_PROMPT_
Below is a block of records; return all of them exactly, but without the images.

(Collected data entries)

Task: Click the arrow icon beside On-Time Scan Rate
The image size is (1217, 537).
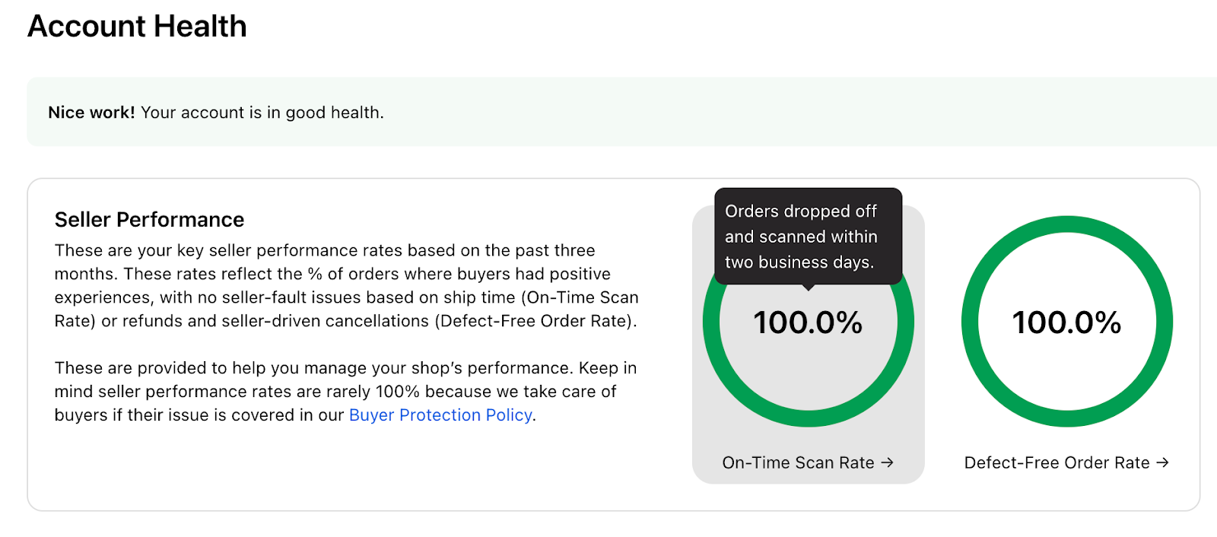Action: (887, 462)
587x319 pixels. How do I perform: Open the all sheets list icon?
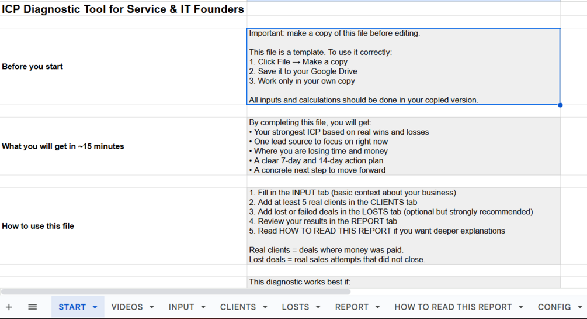[33, 307]
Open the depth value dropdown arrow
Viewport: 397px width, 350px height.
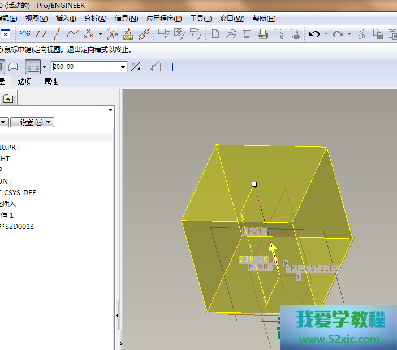pos(123,67)
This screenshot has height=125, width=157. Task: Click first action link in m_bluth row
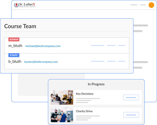98,45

_EXERCISE ANSWER_
Task: Click the arrow icon beside On-Time Scan Rate
The image size is (1217, 537).
Action: (887, 462)
587x319 pixels. How do I perform: Open the all sheets list icon?
[33, 307]
Open the depth value dropdown arrow
Viewport: 397px width, 350px height.
pos(123,67)
This screenshot has height=125, width=157. Task: Click first action link in m_bluth row
98,45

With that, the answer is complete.